__Activity__.
What you give back should match the entries below character for character.

__Exercise input__.

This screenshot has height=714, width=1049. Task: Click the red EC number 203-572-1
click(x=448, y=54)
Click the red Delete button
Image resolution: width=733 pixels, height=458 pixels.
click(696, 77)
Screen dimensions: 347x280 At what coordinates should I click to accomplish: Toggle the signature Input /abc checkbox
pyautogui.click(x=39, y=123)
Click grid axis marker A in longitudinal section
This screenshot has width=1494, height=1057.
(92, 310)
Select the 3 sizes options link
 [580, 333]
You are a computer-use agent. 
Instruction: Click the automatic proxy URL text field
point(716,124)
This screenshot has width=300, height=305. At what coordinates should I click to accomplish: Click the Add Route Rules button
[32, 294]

__Solution to this problem__.
This screenshot has height=714, width=1049. Task: Click the red EC number 203-572-1
click(x=448, y=54)
Click the red Delete button
Image resolution: width=733 pixels, height=458 pixels.
click(696, 77)
Screen dimensions: 347x280 At what coordinates should I click to accomplish: Toggle the signature Input /abc checkbox
pyautogui.click(x=39, y=123)
Click grid axis marker A in longitudinal section
This screenshot has width=1494, height=1057.
(92, 310)
Select the 3 sizes options link
 [580, 333]
You are a computer-use agent. 
Instruction: Click the automatic proxy URL text field
point(716,124)
This screenshot has width=300, height=305. At what coordinates should I click to accomplish: Click the Add Route Rules button
[32, 294]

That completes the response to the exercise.